Nel 1996 arrivò la prima condanna a 10 anni di reclusione. La sentenza venne però ribaltata nel 2001 dalla Corte d’appello, che lo assolse. La vicenda giudiziaria non si concluse lì: la Corte di Cassazione annullò la decisione con rinvio, portando a un nuovo processo.

Nel 2006 la Corte d’appello di Palermo condannò nuovamente Contrada a 10 anni di carcere dopo una lunga camera di consiglio durata oltre trenta ore. La condanna venne confermata dalla Cassazione l’anno successivo. L’ex funzionario scontò parte della pena tra carcere e arresti domiciliari, fino alla fine della detenzione nell’ottobre del 2012.

Il ricorso alla Corte europea dei diritti dell’uomo

Negli anni successivi Contrada intraprese una lunga battaglia giudiziaria per ottenere la revisione del processo e il riconoscimento dell’ingiustizia subita. I suoi legali presentarono ricorso alla Corte europea dei diritti dell’uomo di Strasburgo.

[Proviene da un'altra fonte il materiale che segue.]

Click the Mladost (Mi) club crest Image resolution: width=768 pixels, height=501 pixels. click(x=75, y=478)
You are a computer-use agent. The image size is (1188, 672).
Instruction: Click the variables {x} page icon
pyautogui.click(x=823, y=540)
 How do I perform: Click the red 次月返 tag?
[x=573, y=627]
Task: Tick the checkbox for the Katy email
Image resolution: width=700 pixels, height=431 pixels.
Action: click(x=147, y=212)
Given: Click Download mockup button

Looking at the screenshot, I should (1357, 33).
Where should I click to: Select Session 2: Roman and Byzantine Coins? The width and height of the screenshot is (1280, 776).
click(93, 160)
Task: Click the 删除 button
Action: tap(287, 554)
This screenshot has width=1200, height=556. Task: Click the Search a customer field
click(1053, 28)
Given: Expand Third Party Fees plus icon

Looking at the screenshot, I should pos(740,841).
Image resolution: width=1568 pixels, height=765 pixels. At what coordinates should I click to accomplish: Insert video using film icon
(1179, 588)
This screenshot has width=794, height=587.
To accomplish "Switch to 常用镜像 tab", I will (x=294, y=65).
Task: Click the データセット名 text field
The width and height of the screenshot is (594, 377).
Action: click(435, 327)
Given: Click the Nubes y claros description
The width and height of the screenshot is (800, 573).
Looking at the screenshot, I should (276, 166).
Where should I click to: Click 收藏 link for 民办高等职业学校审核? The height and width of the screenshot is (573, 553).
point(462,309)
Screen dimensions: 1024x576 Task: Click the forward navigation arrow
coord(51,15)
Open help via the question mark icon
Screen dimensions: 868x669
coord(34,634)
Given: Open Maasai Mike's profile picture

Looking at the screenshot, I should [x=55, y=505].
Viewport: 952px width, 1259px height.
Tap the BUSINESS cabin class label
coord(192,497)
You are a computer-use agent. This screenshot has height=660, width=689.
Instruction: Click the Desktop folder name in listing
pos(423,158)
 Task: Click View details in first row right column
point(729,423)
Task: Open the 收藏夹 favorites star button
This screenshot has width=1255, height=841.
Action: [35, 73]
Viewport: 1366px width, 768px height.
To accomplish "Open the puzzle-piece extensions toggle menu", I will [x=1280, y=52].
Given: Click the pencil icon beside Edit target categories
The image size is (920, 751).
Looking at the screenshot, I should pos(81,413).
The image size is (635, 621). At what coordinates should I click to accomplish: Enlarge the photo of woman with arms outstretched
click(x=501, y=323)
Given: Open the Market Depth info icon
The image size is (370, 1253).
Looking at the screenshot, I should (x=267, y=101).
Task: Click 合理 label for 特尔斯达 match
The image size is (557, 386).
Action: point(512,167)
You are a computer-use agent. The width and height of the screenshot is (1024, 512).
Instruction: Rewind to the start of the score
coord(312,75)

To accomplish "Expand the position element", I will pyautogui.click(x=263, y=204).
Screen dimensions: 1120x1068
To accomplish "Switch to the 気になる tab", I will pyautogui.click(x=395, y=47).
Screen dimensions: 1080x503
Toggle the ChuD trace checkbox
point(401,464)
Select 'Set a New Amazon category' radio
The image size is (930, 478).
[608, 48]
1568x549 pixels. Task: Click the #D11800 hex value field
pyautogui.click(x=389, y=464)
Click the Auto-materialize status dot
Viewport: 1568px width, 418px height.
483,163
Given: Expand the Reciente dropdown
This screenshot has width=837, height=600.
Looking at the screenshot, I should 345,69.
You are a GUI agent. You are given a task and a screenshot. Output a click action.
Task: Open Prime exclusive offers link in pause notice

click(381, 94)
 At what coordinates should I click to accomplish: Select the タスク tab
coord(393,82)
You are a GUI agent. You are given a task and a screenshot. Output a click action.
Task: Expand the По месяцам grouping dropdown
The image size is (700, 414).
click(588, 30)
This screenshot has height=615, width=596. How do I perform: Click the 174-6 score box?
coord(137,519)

La Corte condannò l’Italia in due occasioni: nel 2014, stabilendo che Contrada non avrebbe dovuto restare in carcere quando aveva chiesto i domiciliari per motivi di salute e rilevando inoltre che, all’epoca dei fatti contestati (tra il 1979 e il 1988), il reato di concorso esterno in associazione mafiosa non era definito in modo sufficientemente chiaro nell’ordinamento.

Contrada ha sempre sostenuto la propria innocenza, ribadendo più volte di aver combattuto per difendere “l’onore di un uomo delle istituzioni” e di non aver mai perso fiducia nello Stato.

Il risarcimento per ingiusta detenzione

Dopo anni di contenziosi, la Corte d’appello di Palermo ha riconosciuto a Contrada un indennizzo per ingiusta detenzione, stabilito in 285.342 euro.

La decisione è stata poi confermata dalla Corte di Cassazione nel 2023, chiudendo definitivamente uno dei casi giudiziari più discussi della storia recente italiana.